Non. Dans le cadre d'une requête JPQL, FetchType.EAGER ne regroupe pas les entités associées ; Hibernate émet un SELECT secondaire pour chaque association eager dont il a besoin, ce qui reproduit le N+1. Le chargement anticipé change le moment où les requêtes supplémentaires sont déclenchées, pas le fait qu'elles soient groupées. Pour charger réellement une association en une seule instruction, il vous faut JOIN FETCH, un @EntityGraph ou le fetchJoin() de QueryDSL. Ce comportement est inchangé jusqu'à Hibernate 7 inclus.

Pourquoi les bugs N+1 passent-ils la revue de code et les tests locaux, mais cassent en production ?

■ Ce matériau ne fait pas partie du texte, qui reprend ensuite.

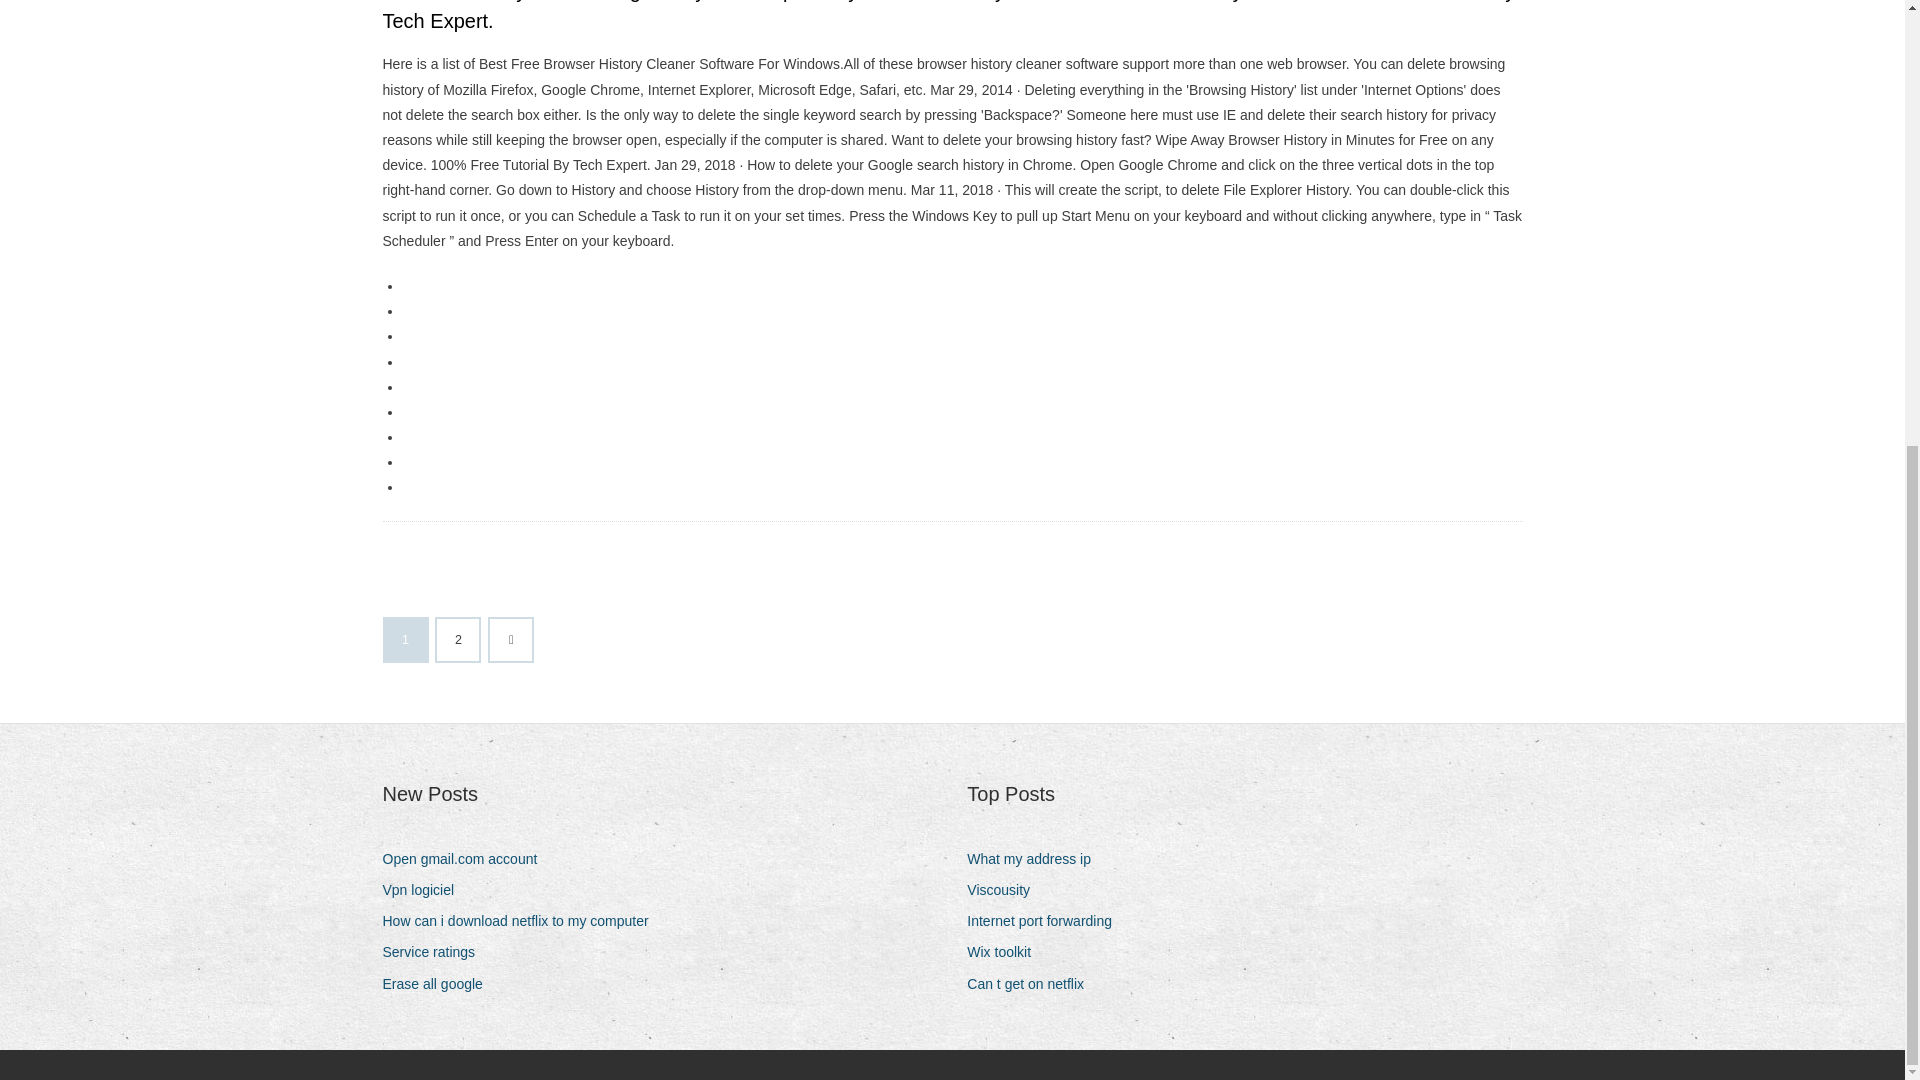  I want to click on Viscousity, so click(1006, 890).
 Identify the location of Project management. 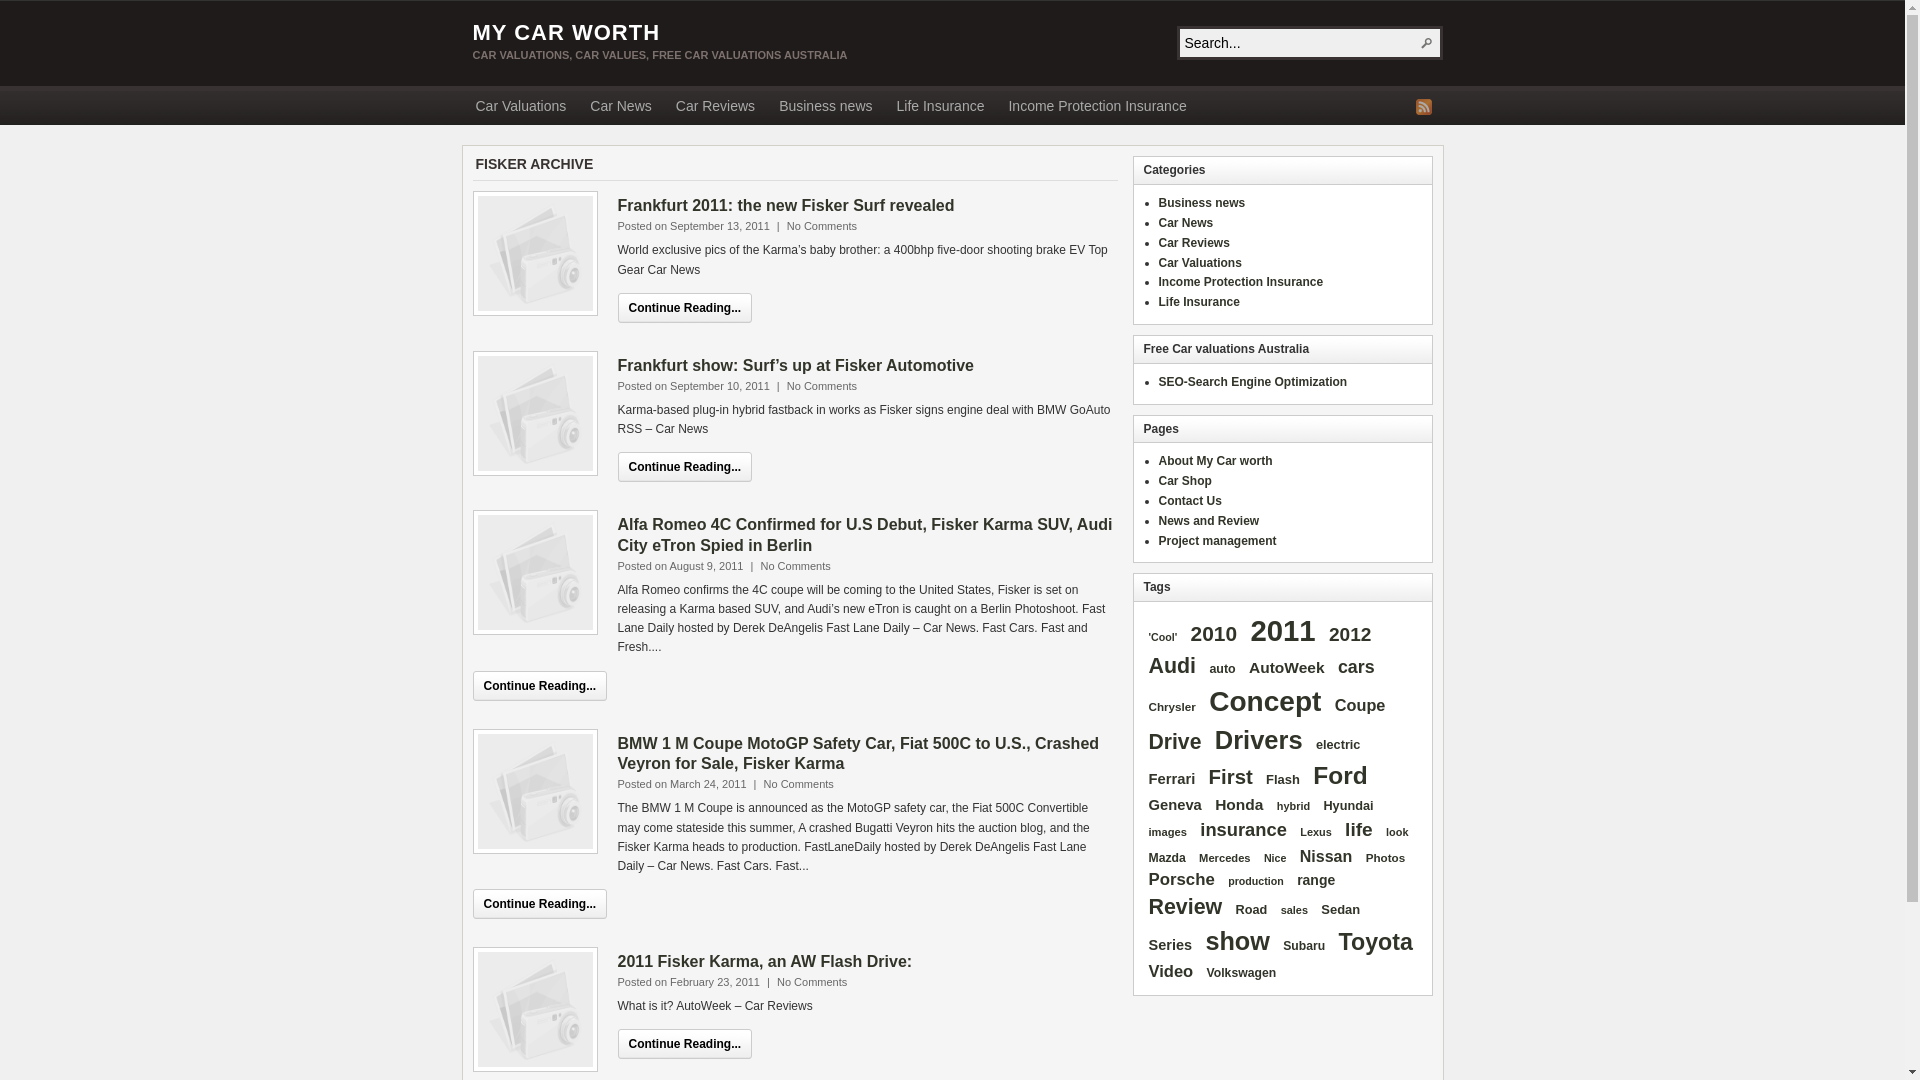
(1217, 541).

Le N+1 est invisible dans le code source, car le chargement paresseux déclenche silencieusement une requête lors de l'accès à une relation dans une boucle, sans mot-clé ni avertissement pour le signaler. Le nombre de requêtes croît linéairement avec N : cinq lignes pré-remplies produisent six requêtes rapides en développement, tandis que cinq mille lignes en produisent cinq mille et une en production. De plus, les journaux de requêtes en développement ne détectent les N+1 que sur les chemins de code que vous exécutez par hasard, ce qui explique qu'un APM en production détecte ceux que votre jeu de données local était trop petit pour révéler.

Quelle méthode Django utiliser : select_related ou prefetch_related ?

Utilisez select_related pour les relations ForeignKey et OneToOneField ; elle effectue une jointure SQL et charge les objets associés dans la même requête. Utilisez prefetch_related pour les ManyToManyField et les clés étrangères inverses ; elle exécute une recherche distincte par relation et assemble les résultats en Python. Choisir la mauvaise est l'erreur N+1 la plus courante sous Django : prefetch_related ne peut pas être utilisée pour les relations directes à valeur unique de la manière dont select_related est prévue pour l'être.